In their approach, the consortium's researchers took advantage of their ability to localize light within a microstructure fabricated on a silicon chip. It is indeed a kind of “light box”, in scientific terms an optical nanocavity, in which the light is localized, somehow bouncing between its walls. They then observed that once trapped by the light from the nanocavity, the bacteria interacted with it by modulating the resonance frequency of the nanocavity. Everything then happens as if, like a tuning fork, the sound emitted, here the resonance frequency of the cavity, was modified by the environment surrounding the tuning fork. This gave rise to the idea for researchers to try to test, or determine, the state of a bacterium through its interaction with light within the optical trap provided by the device.
This is actually the demonstration they have just recently made and which was the subject of a publication in the Small journal. The researchers successively optically trapped bacteria which they subjected to an external stress, carried out for the experiment by immersion in a bath of increasing temperature. For each trapping, they observed the interaction of the bacteria with the optical nanocavities and were thus able to determine the threshold of non-viability, which could be described as the death of these bacteria, with an almost instantaneous response time. This amounts to saying that as soon as the bacterium is within the optical trap, ones know its “healthy” state. This instantaneous reading is of fundamental interest because it becomes therefore no longer necessary, as is the case in current bacteriological analyses, to wait 1 to 2 days for the bacteria sampled to develop on a culture dish in order to be able to test their sensitivity to an antibiotic.

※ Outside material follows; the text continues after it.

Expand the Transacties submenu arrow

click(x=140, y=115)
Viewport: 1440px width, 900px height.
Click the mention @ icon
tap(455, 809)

The next step on the agenda is to go from heat stress to that suffered in the presence of an antibiotic, an experiment on which the researchers are currently working. They also aim to show that the same approach could be applied to the interaction of a bacteriophage (a bacterial-destroying virus) with a bacterium, thus allowing a wider and easier use of the latter when no more antibiotics have an effect.


Representation of a bacterium trapped on an optical nanocavity. Credit CEA​

Collaboration with the Microelectronics Technologies Laboratory (LTM, CNRS) and the Imaging Systems for Life Laboratory (LSIV)of the Technologies for Healthcare and Biology Division (DTBS) at the Electronics and Information Technology Laboratory of CEA-Grenoble (CEA-Leti).